A different version of this article first appeared on The New Stack, here.
What are golden paths?
Golden paths are a set of well defined practices and workflows that guide developers through ways to develop, deploy and manage software.
Why do golden paths exist? Because of two contradictory pushes in software development:
- On the one hand, developers want to run fast and release as many features as possible.
- On the other hand, the DevOps team wants to ensure that whatever developers do complies with engineering standards, and isn’t getting the company in trouble. In some cases they (correctly) feel that developers don't really know how to comply with standards or understand the infrastructure they are working with.
This is where the golden path comes in. The golden path is the sweet spot between giving developers complete freedom to letting DevOps do all the work, for fear developers will do something wrong.

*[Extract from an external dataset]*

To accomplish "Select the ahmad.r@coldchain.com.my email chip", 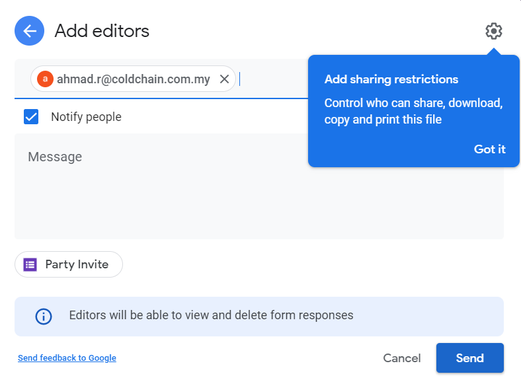I will (133, 79).
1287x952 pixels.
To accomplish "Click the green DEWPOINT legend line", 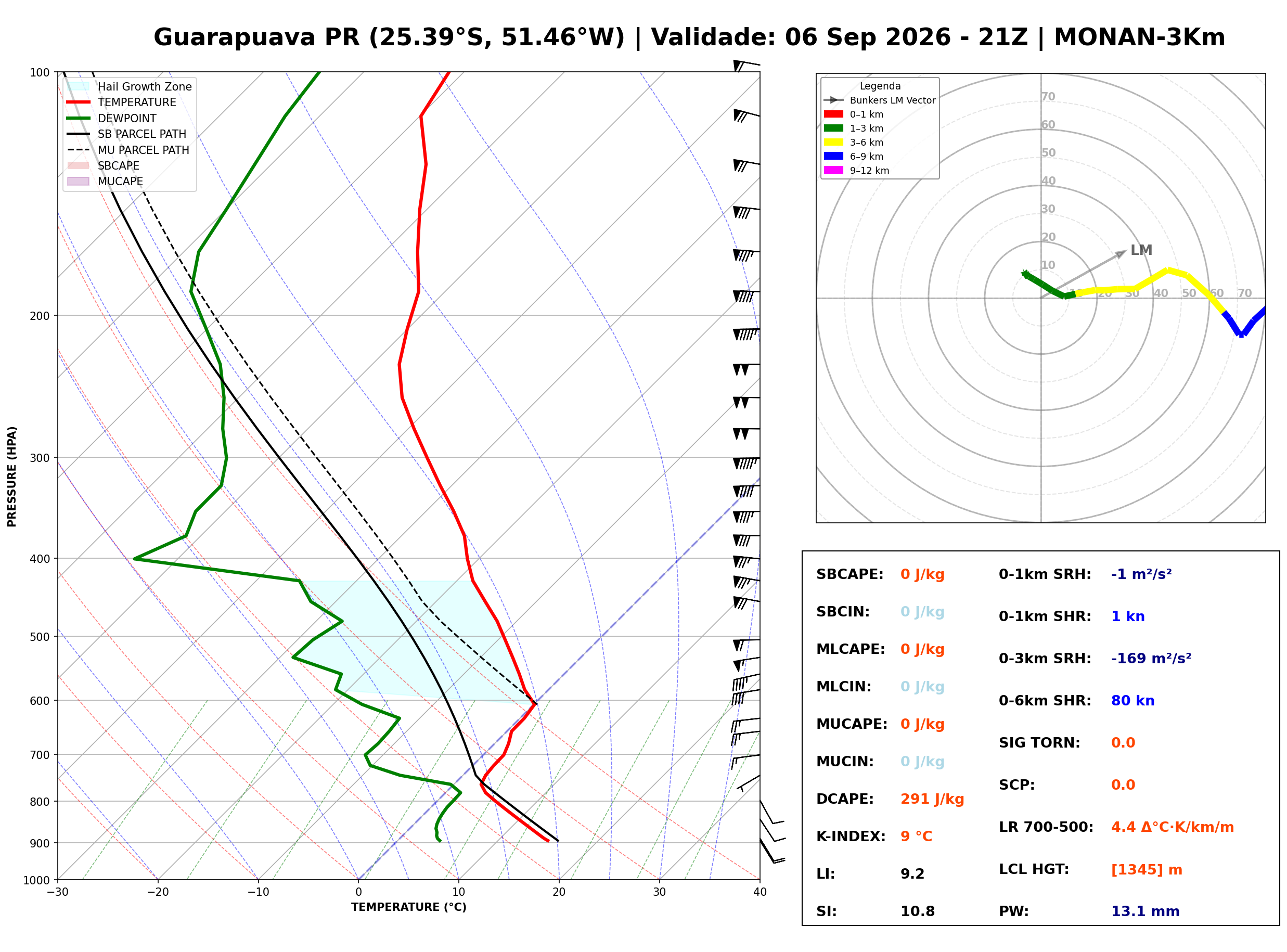I will coord(79,118).
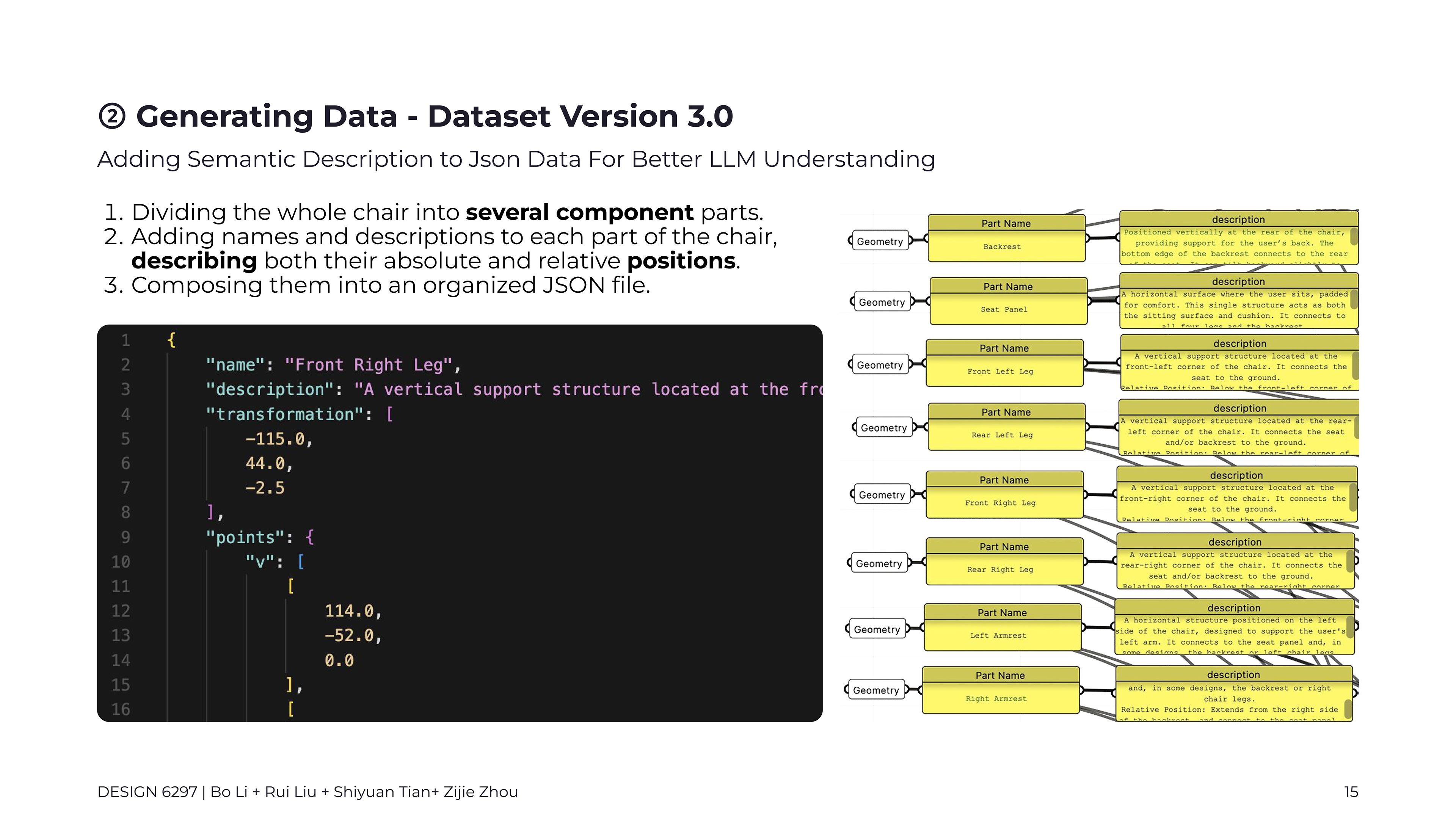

Chad Metcalf from Daytona in Introduction to guardrails and paved paths calls a golden path an “opinionated and supported path to build and run systems”, saying it “provides recommended tools, processes, and documentation tailored for developers within an organization”. Paved roads, according to Metcalf, impose fewer constraints on developers.
Golden paths are ways for developers to do things by themselves, but in a way where platform engineers and DevOps have baked the organization’s standards in. Practically, this means providing them with some form of automation or self-service to be able to carry out the things they need to do quickly, with the right guardrails in place. In many cases, the golden path also saves the developer cognitive load since they don’t have to deal with many options of performing an action: they just need to follow the golden path.
However, even when developers follow golden paths, there still is a need to ensure standards are still met over time and are not degraded, long after the first self-service action.
This is why it’s only a golden path if you can keep your developers on it.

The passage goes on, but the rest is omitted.